Expanding Universe: Wonders of Life (Enhanced DVD)
There are blind worms that only have two senses, the sense of smell, and the sense of touch. Because they live below ground, there is no need for the visual sense. What happens when the worm burrows are flooded and worms float up to the surface for birds to eat them? Maybe having eyesight would not be such a bad idea.
Professor Brian Cox unabashedly takes the stance that the development of senses was critical for life to experience the universe. What good is a world full of light that blind worms cannot see? These are profound observations. Prof. Cox demonstrates that when the environment provides the stimuli, creatures react by evolving with senses able to perceive it. He even goes so far to say that the abundance of things available for sensory exploration is responsible for human intellect, with curiosity being the root cause of our advancement.

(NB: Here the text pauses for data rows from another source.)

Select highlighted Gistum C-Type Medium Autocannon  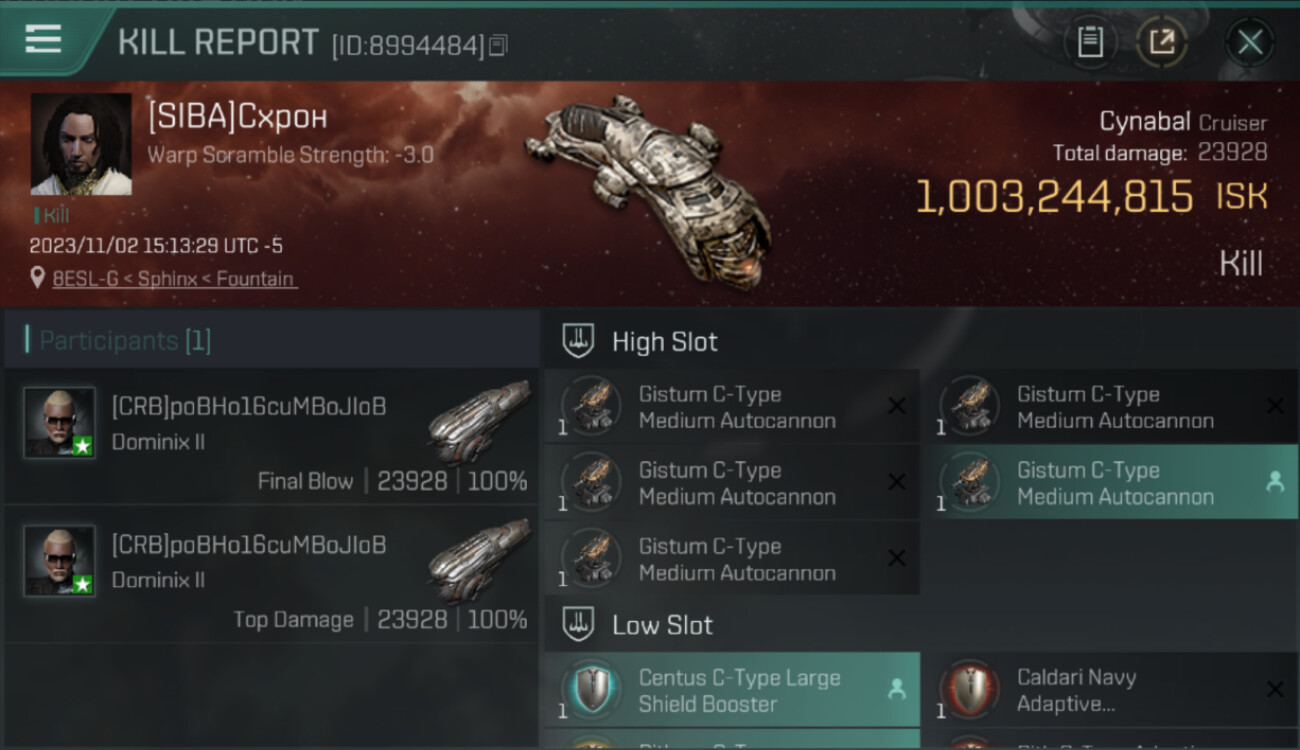pos(1108,482)
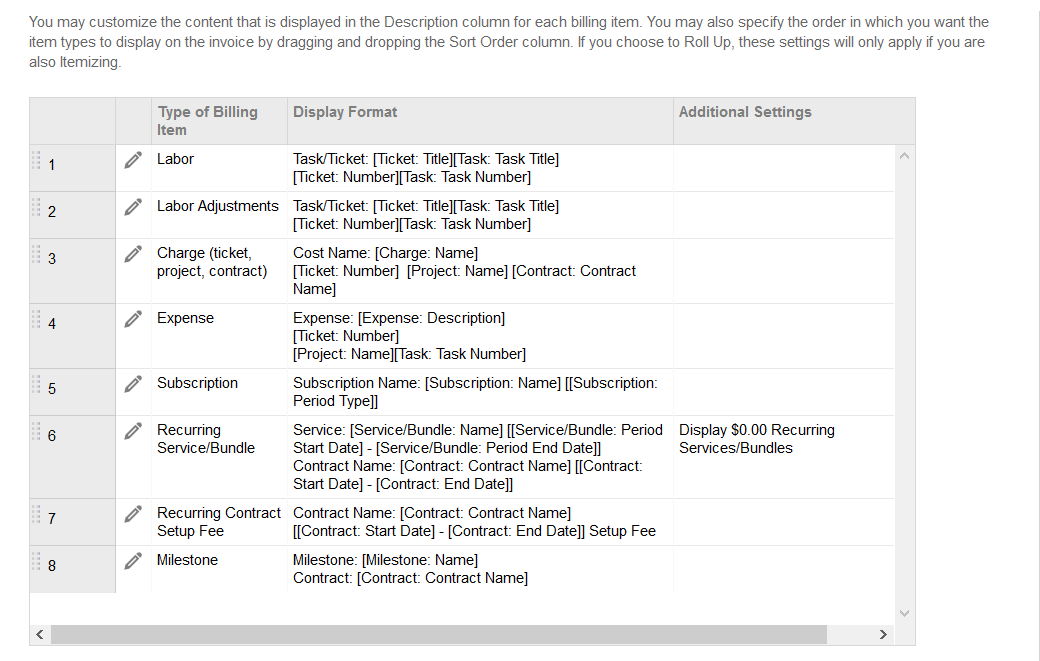1040x661 pixels.
Task: Select the Additional Settings column header
Action: pos(745,112)
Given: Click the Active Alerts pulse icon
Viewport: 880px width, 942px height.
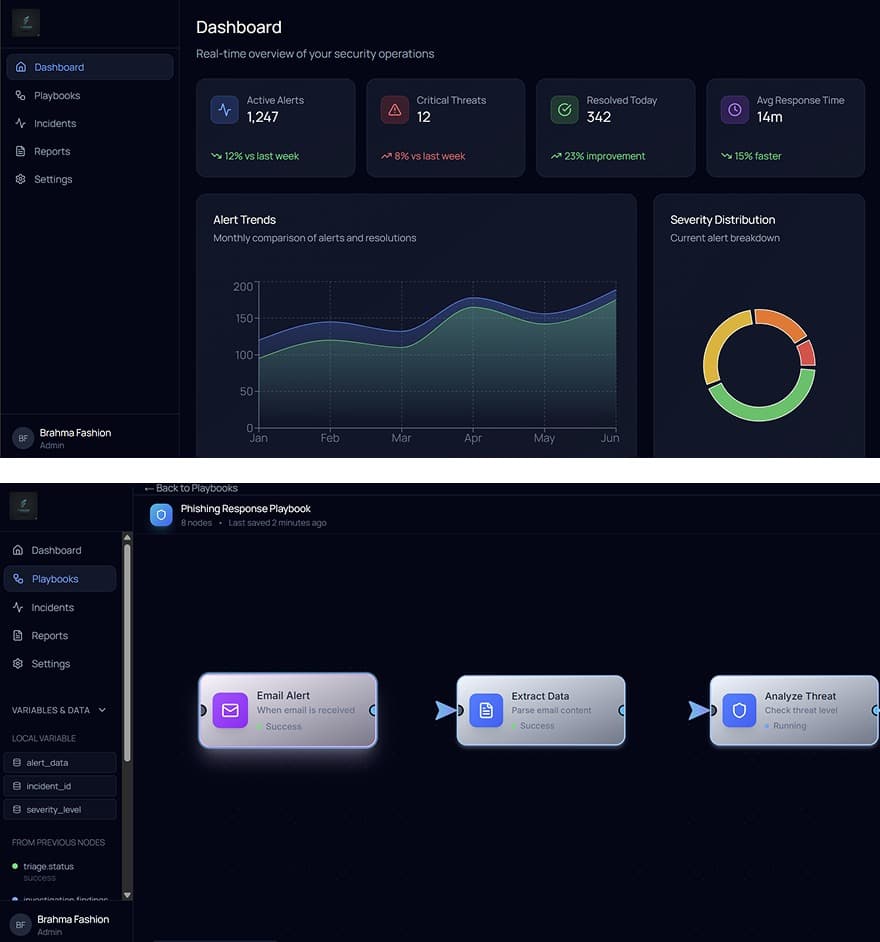Looking at the screenshot, I should click(224, 110).
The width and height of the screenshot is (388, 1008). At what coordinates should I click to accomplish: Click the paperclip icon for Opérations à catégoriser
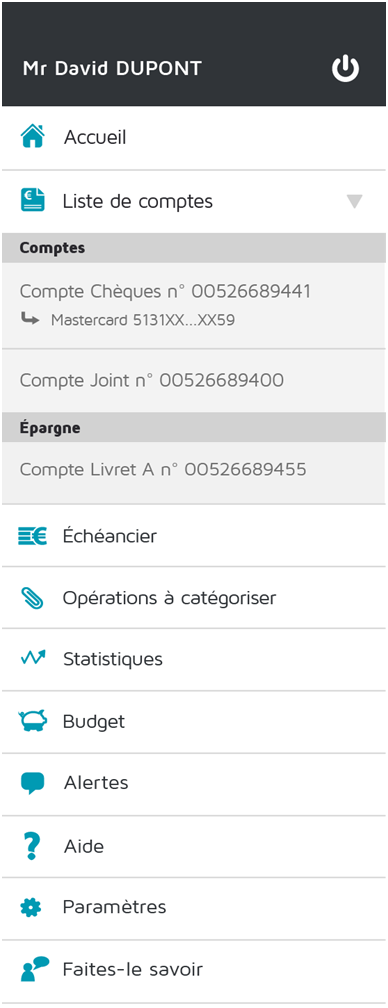(32, 598)
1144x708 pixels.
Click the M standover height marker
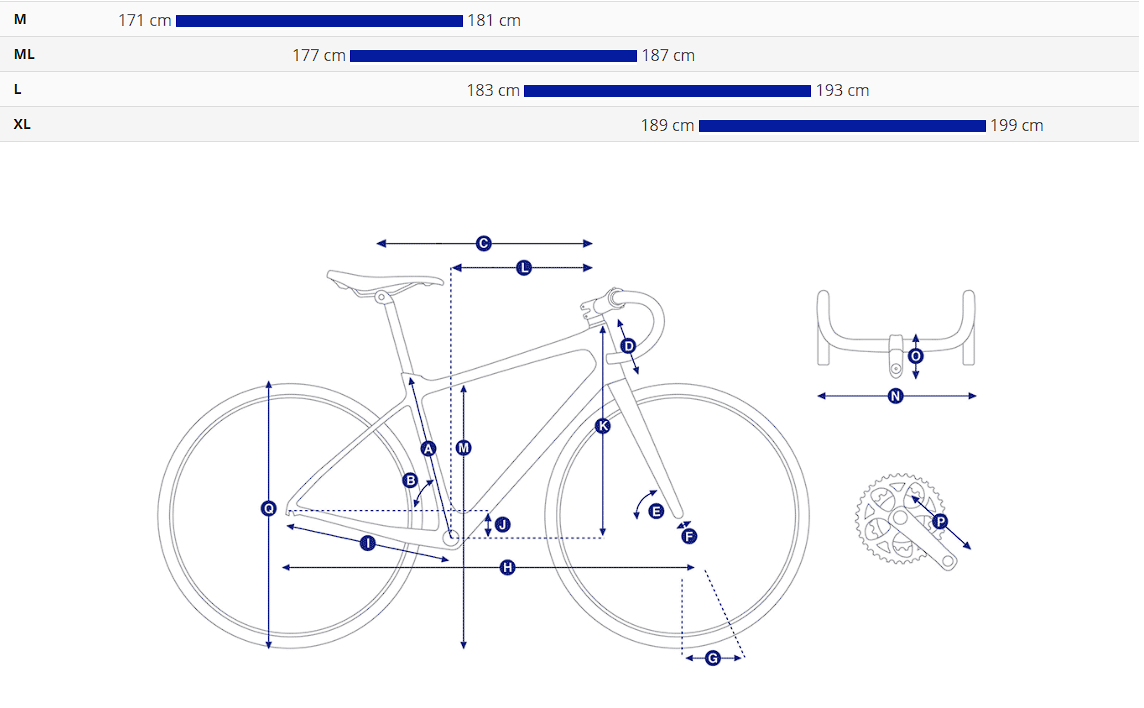point(463,448)
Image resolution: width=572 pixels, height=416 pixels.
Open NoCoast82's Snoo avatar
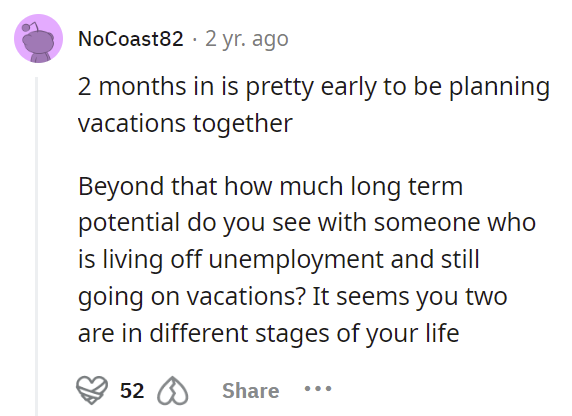coord(38,38)
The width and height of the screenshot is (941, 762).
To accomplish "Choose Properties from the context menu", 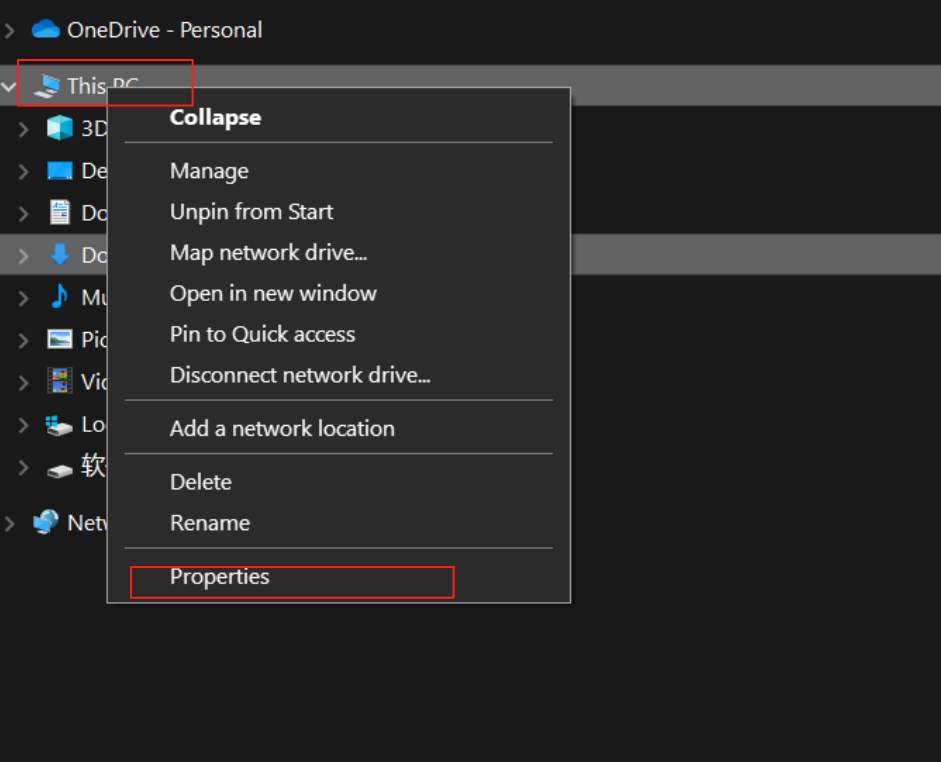I will coord(219,576).
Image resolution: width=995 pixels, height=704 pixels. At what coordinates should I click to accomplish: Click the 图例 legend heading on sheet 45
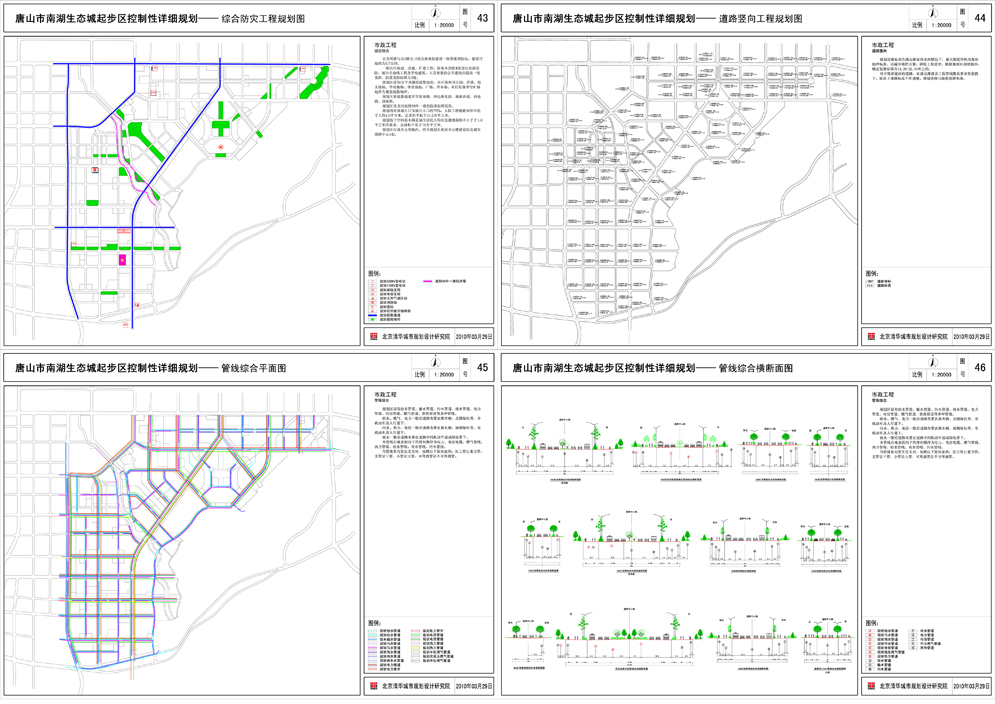pos(374,623)
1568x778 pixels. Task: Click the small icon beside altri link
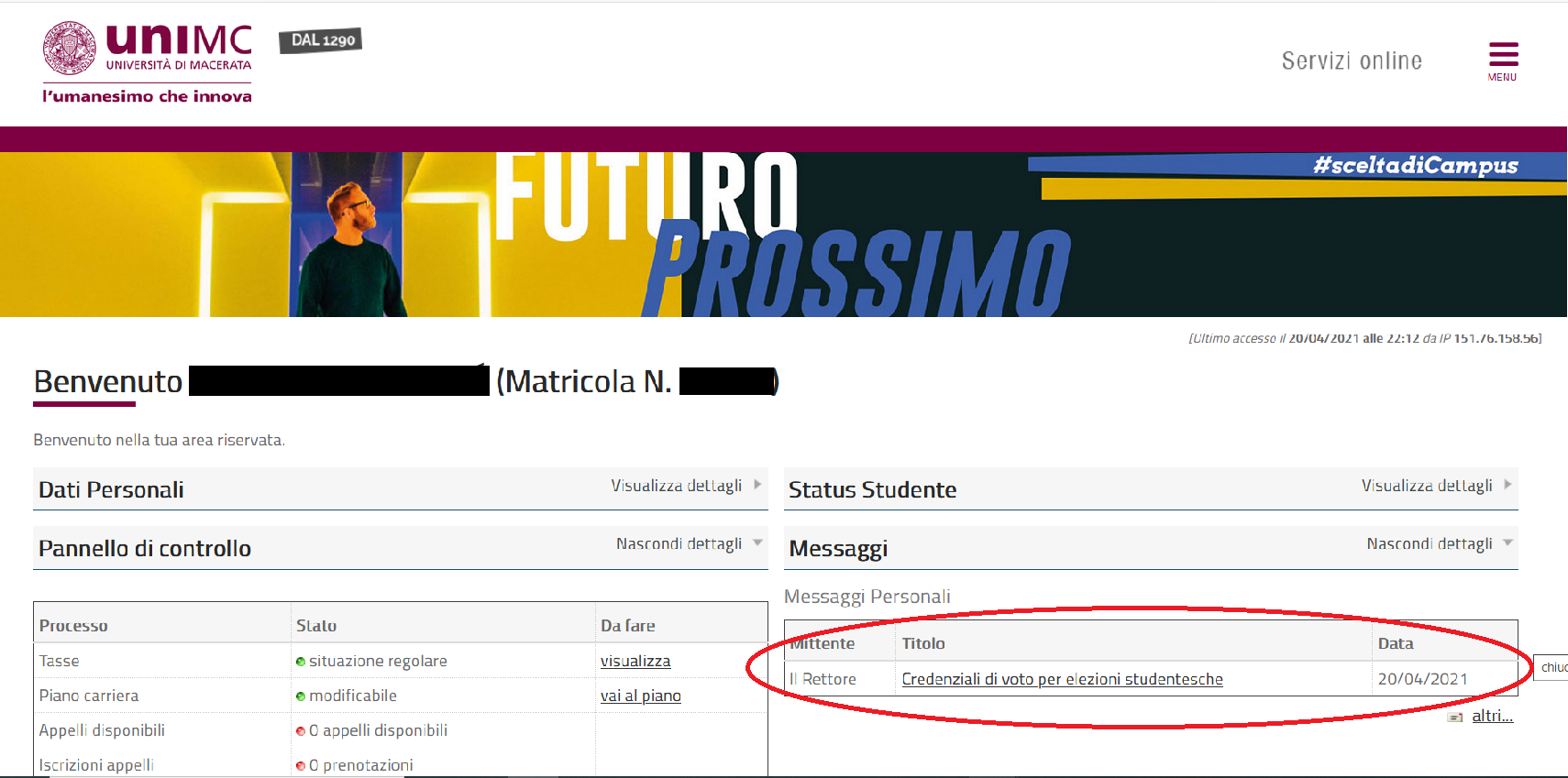[x=1455, y=718]
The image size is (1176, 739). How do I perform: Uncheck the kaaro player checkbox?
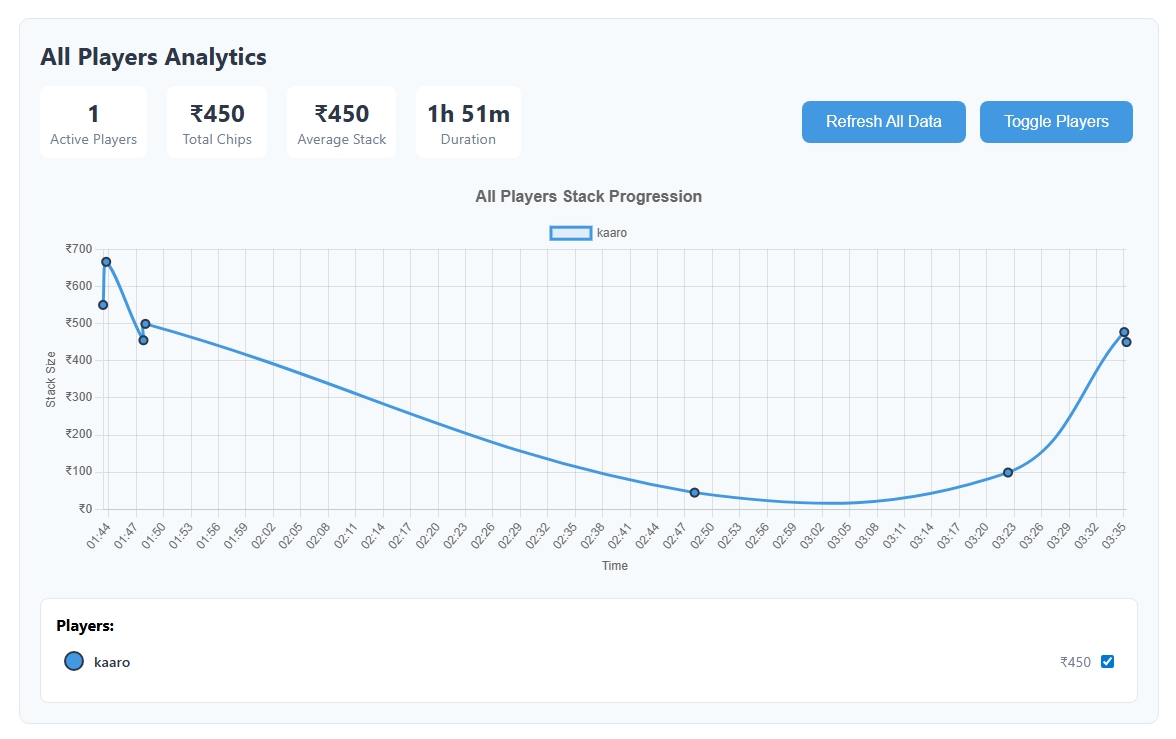1107,661
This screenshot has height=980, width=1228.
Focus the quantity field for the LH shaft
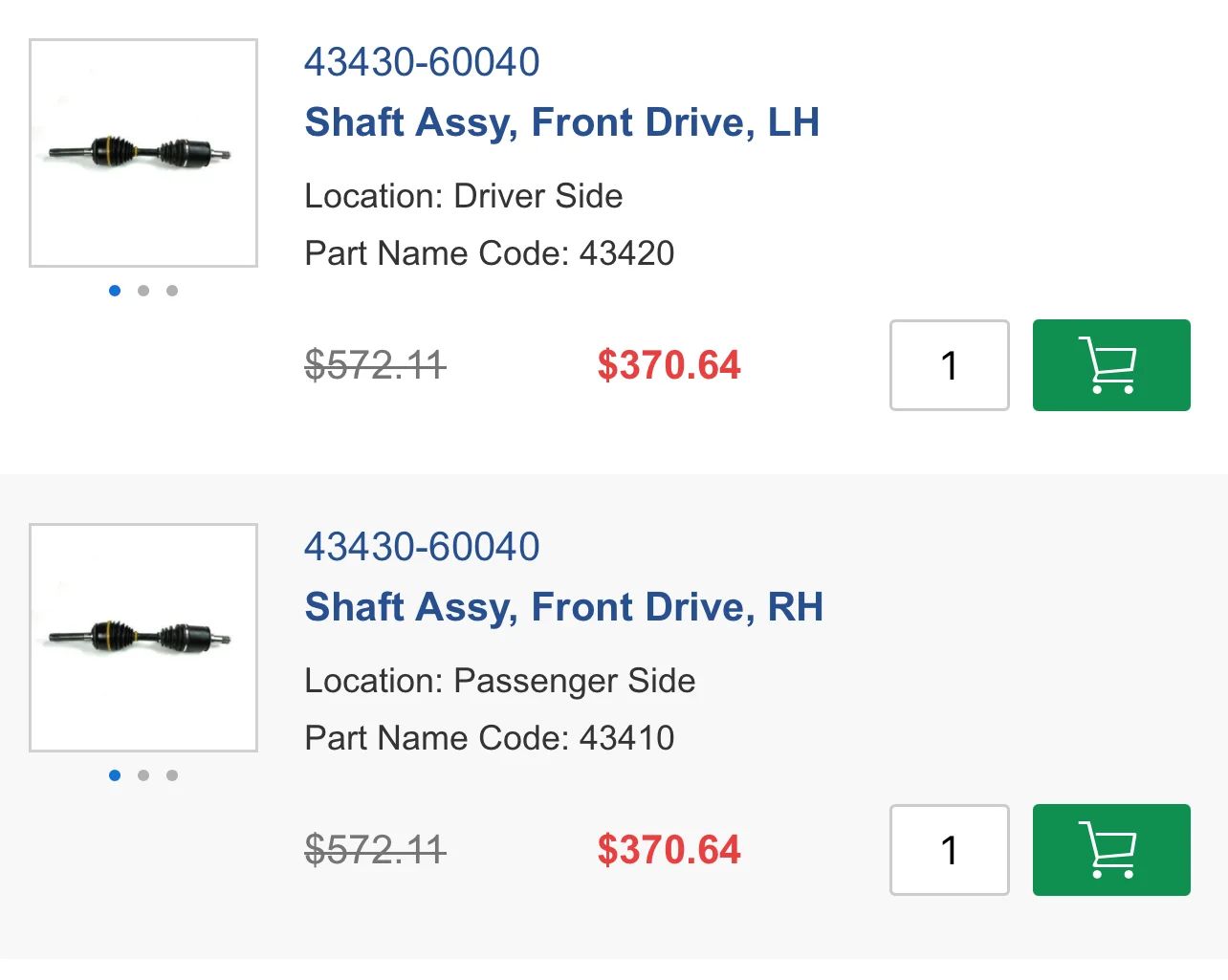coord(950,365)
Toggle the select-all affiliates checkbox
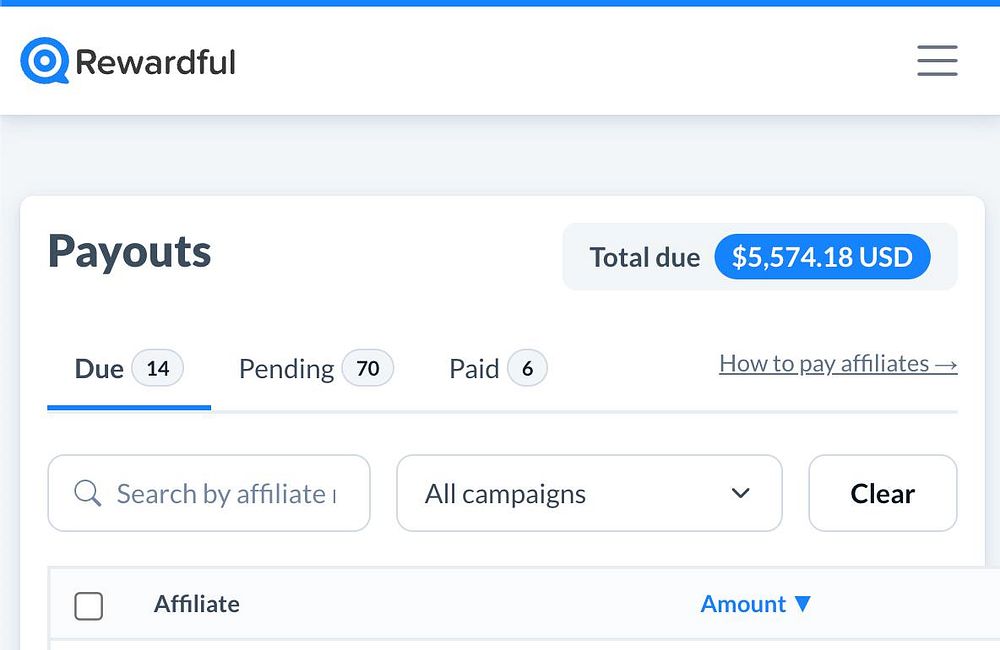 pyautogui.click(x=89, y=605)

Not a small claim, but perhaps a valid one. Professor Cox gives many examples of how animals and other creatures adapted to an environment that included new stimuli or challenges. Bats developed highly tractable sonar to echo-locate prey instead of trying to use eyesight, which was rather useless in the very dark. Canines developed a tremendous sense of smell and more accurate hearing than humans did. Humans found that communication by sounds, which eventually developed into language, was their survival solution. Advancements were a product of the sensual response to the environment and so this continues in the same way, as we expand in the universe with greater understanding.